#### DATASET EXCERPTS

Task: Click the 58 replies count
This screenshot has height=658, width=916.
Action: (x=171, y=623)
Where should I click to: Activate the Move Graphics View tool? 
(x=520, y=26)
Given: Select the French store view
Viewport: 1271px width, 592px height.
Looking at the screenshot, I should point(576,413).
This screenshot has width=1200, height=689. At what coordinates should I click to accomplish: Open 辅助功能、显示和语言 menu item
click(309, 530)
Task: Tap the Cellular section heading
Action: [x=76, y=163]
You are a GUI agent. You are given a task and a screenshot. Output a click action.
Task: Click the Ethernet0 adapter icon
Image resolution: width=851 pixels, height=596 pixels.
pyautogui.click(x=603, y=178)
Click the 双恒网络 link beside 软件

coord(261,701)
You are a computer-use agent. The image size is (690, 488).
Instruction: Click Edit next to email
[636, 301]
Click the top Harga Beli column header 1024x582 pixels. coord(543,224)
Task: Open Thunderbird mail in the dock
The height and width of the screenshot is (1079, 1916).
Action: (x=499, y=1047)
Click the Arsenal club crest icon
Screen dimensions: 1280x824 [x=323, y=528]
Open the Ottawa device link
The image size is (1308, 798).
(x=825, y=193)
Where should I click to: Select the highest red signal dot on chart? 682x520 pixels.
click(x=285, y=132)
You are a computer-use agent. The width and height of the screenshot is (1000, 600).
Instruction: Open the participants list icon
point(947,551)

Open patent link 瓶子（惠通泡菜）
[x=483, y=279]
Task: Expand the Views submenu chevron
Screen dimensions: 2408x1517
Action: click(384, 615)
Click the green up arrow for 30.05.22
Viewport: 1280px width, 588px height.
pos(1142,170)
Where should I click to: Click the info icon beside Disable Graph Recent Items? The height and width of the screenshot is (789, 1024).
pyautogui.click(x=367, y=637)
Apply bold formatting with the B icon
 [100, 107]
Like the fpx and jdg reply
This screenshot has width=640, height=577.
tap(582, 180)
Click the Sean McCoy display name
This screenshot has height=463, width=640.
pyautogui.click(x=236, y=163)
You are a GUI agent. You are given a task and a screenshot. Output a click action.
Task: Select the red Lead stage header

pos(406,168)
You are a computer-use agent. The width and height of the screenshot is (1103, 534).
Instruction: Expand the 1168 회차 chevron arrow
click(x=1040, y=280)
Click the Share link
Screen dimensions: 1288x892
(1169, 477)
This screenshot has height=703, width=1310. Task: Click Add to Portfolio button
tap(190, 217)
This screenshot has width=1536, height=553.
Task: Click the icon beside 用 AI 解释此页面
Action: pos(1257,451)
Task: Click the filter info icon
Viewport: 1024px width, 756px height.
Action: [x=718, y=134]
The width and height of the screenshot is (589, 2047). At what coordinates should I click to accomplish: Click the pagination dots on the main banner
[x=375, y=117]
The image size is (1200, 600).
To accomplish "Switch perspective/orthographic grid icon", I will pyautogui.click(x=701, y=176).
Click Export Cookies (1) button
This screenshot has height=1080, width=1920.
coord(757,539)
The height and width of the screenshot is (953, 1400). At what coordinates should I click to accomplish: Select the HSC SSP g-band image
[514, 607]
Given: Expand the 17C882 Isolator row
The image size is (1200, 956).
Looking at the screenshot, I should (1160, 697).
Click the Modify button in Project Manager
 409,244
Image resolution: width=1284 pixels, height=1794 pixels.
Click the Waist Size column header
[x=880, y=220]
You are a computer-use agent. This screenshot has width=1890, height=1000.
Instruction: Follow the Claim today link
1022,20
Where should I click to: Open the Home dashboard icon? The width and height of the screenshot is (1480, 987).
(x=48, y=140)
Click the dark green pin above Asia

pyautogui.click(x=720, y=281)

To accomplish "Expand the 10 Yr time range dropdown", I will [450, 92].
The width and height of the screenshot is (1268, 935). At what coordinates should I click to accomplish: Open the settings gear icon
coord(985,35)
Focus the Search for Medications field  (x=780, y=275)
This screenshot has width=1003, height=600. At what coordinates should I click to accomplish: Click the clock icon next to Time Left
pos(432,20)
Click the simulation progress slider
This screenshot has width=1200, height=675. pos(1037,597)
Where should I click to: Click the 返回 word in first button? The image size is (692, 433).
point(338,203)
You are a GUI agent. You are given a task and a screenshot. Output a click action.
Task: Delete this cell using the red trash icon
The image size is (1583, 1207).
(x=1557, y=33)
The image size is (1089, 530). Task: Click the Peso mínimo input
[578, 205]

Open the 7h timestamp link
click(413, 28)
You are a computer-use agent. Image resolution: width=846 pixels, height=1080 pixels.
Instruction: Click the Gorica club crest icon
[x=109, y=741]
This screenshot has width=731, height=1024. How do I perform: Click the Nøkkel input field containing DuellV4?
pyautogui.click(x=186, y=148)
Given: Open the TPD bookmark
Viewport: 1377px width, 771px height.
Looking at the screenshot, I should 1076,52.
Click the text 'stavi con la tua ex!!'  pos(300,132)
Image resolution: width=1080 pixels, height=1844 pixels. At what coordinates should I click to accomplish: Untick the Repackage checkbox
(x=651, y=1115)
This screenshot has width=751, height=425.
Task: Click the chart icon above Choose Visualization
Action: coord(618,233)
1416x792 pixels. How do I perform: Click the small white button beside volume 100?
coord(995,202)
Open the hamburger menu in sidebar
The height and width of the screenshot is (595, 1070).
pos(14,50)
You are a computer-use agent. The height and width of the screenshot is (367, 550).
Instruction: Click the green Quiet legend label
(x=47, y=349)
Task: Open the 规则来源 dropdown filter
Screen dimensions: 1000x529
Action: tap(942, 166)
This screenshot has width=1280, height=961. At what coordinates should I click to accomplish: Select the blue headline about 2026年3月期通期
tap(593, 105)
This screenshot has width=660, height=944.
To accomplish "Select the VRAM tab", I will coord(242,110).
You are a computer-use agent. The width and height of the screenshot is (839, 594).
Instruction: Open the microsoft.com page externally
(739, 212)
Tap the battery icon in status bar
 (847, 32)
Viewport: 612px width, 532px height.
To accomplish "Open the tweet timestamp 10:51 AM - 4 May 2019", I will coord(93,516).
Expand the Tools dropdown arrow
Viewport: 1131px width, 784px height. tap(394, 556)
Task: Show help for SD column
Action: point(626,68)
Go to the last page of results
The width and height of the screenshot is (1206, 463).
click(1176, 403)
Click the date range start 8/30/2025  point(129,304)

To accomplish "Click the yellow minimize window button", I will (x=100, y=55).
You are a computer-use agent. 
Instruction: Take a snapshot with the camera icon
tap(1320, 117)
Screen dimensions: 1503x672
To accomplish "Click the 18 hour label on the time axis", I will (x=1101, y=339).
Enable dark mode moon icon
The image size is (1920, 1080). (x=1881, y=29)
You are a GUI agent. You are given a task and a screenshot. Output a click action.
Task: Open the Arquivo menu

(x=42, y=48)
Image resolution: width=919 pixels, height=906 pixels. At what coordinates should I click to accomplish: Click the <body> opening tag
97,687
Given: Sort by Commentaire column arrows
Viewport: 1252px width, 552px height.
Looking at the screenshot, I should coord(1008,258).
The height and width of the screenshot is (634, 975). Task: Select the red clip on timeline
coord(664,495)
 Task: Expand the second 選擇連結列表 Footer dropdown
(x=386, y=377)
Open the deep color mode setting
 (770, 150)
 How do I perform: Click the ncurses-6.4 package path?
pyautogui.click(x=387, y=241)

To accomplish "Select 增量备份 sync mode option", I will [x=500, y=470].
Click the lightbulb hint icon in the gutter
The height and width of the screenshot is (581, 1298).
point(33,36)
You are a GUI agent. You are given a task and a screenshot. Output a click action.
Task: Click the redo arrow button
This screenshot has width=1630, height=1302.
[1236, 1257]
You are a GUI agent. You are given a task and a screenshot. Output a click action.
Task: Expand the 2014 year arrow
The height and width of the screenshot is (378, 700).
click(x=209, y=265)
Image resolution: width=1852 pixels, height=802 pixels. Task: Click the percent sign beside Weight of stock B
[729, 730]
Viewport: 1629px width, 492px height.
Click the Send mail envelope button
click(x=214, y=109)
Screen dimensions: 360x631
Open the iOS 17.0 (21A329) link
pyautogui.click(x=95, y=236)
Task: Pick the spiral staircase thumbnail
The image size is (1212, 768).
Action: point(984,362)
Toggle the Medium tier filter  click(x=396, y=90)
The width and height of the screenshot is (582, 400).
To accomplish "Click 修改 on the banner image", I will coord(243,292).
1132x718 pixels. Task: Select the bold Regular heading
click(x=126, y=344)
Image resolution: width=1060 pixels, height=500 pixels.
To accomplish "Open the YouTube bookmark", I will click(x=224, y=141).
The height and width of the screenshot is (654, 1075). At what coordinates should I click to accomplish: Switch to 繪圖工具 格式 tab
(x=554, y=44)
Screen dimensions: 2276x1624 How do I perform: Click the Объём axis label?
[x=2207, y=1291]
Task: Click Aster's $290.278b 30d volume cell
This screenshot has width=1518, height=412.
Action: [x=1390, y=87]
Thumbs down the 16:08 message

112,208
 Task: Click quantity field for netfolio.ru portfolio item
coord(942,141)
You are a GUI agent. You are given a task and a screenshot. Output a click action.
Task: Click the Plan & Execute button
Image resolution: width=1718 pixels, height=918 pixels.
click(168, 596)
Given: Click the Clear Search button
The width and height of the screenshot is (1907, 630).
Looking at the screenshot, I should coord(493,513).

########

#### [AIM OF THE EXERCISE]
From the line holding "Where should I click to: Select" to the line holding "Given: Expand the 17C882 Isolator row", inclusive, restate each line above exactly as written.

#### [ANSWER SPACE]
Where should I click to: Select the highest red signal dot on chart? 682x520 pixels.
click(x=285, y=132)
You are a computer-use agent. The width and height of the screenshot is (1000, 600).
Instruction: Open the participants list icon
point(947,551)

Open patent link 瓶子（惠通泡菜）
[x=483, y=279]
Task: Expand the Views submenu chevron
Screen dimensions: 2408x1517
Action: click(384, 615)
Click the green up arrow for 30.05.22
Viewport: 1280px width, 588px height.
pos(1142,170)
Where should I click to: Click the info icon beside Disable Graph Recent Items? The height and width of the screenshot is (789, 1024).
pyautogui.click(x=367, y=637)
Apply bold formatting with the B icon
 [100, 107]
Like the fpx and jdg reply
This screenshot has width=640, height=577.
tap(582, 180)
Click the Sean McCoy display name
This screenshot has height=463, width=640.
pyautogui.click(x=236, y=163)
You are a GUI agent. You are given a task and a screenshot. Output a click action.
Task: Select the red Lead stage header

pos(406,168)
You are a computer-use agent. The width and height of the screenshot is (1103, 534).
Instruction: Expand the 1168 회차 chevron arrow
click(x=1040, y=280)
Click the Share link
Screen dimensions: 1288x892
(1169, 477)
This screenshot has height=703, width=1310. Task: Click Add to Portfolio button
tap(190, 217)
This screenshot has width=1536, height=553.
Task: Click the icon beside 用 AI 解释此页面
Action: pos(1257,451)
Task: Click the filter info icon
Viewport: 1024px width, 756px height.
Action: [x=718, y=134]
The width and height of the screenshot is (589, 2047). At what coordinates should I click to accomplish: Click the pagination dots on the main banner
[x=375, y=117]
The image size is (1200, 600).
To accomplish "Switch perspective/orthographic grid icon", I will pyautogui.click(x=701, y=176).
Click Export Cookies (1) button
This screenshot has height=1080, width=1920.
coord(757,539)
The height and width of the screenshot is (953, 1400). At what coordinates should I click to accomplish: Select the HSC SSP g-band image
[514, 607]
Given: Expand the 17C882 Isolator row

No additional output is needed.